■ **Written request**: Please reproduce every line of the records below word for word, with no changes.

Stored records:
________

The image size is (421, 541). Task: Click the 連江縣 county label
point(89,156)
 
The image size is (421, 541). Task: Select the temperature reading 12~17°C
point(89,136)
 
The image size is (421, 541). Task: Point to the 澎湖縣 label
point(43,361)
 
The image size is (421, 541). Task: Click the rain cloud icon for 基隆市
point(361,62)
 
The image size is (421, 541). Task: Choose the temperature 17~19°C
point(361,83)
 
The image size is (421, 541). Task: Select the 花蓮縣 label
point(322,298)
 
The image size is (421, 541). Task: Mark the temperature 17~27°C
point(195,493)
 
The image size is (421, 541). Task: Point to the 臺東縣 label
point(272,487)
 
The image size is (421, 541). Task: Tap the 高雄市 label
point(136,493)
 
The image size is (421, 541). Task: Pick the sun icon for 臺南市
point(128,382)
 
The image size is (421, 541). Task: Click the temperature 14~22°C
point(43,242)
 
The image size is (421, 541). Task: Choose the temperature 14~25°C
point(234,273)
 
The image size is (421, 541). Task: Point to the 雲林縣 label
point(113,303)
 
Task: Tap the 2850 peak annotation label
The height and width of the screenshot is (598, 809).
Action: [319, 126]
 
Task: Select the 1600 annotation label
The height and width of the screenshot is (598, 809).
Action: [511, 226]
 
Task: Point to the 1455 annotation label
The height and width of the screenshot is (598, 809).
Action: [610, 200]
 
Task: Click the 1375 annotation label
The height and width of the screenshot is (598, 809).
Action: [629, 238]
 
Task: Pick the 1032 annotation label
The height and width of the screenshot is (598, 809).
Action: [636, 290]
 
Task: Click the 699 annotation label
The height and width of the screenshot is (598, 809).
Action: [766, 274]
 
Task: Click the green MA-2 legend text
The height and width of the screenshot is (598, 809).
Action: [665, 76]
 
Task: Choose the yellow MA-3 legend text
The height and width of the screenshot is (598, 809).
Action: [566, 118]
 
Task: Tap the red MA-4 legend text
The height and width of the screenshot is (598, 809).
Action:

________

■ **Written solution**:
The image size is (421, 541). Task: Click the 連江縣 county label
point(89,156)
 
The image size is (421, 541). Task: Select the temperature reading 12~17°C
point(89,136)
 
The image size is (421, 541). Task: Point to the 澎湖縣 label
point(43,361)
 
The image size is (421, 541). Task: Click the rain cloud icon for 基隆市
point(361,62)
 
The image size is (421, 541). Task: Choose the temperature 17~19°C
point(361,83)
 
The image size is (421, 541). Task: Select the 花蓮縣 label
point(322,298)
 
The image size is (421, 541). Task: Mark the temperature 17~27°C
point(195,493)
 
The image size is (421, 541). Task: Point to the 臺東縣 label
point(272,487)
 
The image size is (421, 541). Task: Tap the 高雄市 label
point(136,493)
 
The image size is (421, 541). Task: Pick the sun icon for 臺南市
point(128,382)
 
The image size is (421, 541). Task: Click the temperature 14~22°C
point(43,242)
 
The image size is (421, 541). Task: Choose the temperature 14~25°C
point(234,273)
 
The image size is (421, 541). Task: Point to the 雲林縣 label
point(113,303)
 
Task: Tap the 2850 peak annotation label
The height and width of the screenshot is (598, 809).
Action: [319, 126]
 
Task: Select the 1600 annotation label
The height and width of the screenshot is (598, 809).
Action: [511, 226]
 
Task: Point to the 1455 annotation label
The height and width of the screenshot is (598, 809).
Action: [610, 200]
 
Task: Click the 1375 annotation label
The height and width of the screenshot is (598, 809).
Action: [629, 238]
 
Task: Pick the 1032 annotation label
The height and width of the screenshot is (598, 809).
Action: [636, 290]
 
Task: Click the 699 annotation label
The height and width of the screenshot is (598, 809).
Action: [766, 274]
 
Task: Click the green MA-2 legend text
The height and width of the screenshot is (598, 809).
Action: [665, 76]
 
Task: Choose the yellow MA-3 legend text
The height and width of the screenshot is (598, 809).
Action: [566, 118]
 
Task: Tap the red MA-4 legend text
The height and width of the screenshot is (598, 809).
Action:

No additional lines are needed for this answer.